### SOURCE DOCUMENT
Albert Purcell

Personal information
- Full name: Albert Purcell
- Date of birth: 3 July 1913
- Place of birth: Burslem, England
- Date of death: 2001 (aged 87–88)
- Position(s): Left winger

Youth career
- Kidsgrove Liverpool Road

Senior career*
- Years: Team / Apps / (Gls)
- 1933–1935: Port Vale / 4 / (0)
- Total:  / 4 / (0)

= Albert Purcell =

English footballer

Albert Purcell (3 July 1913 – 2001) was an English footballer who played four games as a left winger for Port Vale in the mid-1930s.

==Career==
Purcell played for Kidsgrove Liverpool Road before joining Football League Second Division side Port Vale as an amateur in November 1933. He made his debut in a 2–0 defeat at Old Trafford to Manchester United on 14 April 1934 and also played at the Old Recreation Ground in a 4–0 home over Plymouth Argyle seven days later. After recovering from a serious nose injury in 1934, he played two games in the 1934–35 season before being released in the summer.

### WHAT THE TASK ASKS
Please answer from the Albert Purcell biography: which club did he play for before joining Port Vale?

### PROVIDED DATA

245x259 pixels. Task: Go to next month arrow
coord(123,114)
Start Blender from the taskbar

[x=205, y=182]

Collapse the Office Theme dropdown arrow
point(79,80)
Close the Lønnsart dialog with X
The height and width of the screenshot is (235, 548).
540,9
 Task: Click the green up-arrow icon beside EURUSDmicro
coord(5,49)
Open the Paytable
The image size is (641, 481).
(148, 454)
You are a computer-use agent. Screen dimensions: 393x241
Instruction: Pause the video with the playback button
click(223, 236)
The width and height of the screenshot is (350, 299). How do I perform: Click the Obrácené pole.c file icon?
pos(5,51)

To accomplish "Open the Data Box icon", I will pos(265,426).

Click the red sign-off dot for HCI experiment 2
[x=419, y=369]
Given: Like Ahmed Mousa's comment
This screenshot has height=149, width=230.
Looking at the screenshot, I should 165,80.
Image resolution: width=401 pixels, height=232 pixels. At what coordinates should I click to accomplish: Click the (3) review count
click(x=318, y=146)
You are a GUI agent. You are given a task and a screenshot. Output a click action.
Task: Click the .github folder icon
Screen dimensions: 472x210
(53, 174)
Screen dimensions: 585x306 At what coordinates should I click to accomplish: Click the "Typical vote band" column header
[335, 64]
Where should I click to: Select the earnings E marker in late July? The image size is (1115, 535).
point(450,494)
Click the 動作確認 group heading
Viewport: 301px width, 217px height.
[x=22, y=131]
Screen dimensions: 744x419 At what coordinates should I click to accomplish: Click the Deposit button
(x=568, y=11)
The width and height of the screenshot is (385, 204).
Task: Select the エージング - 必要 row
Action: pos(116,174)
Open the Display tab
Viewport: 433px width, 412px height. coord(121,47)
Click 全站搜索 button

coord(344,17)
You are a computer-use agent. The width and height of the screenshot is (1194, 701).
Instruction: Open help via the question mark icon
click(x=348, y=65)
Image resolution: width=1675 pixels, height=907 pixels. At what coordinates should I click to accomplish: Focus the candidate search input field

### OUTPUT OF THE EXERCISE
Kidsgrove Liverpool Road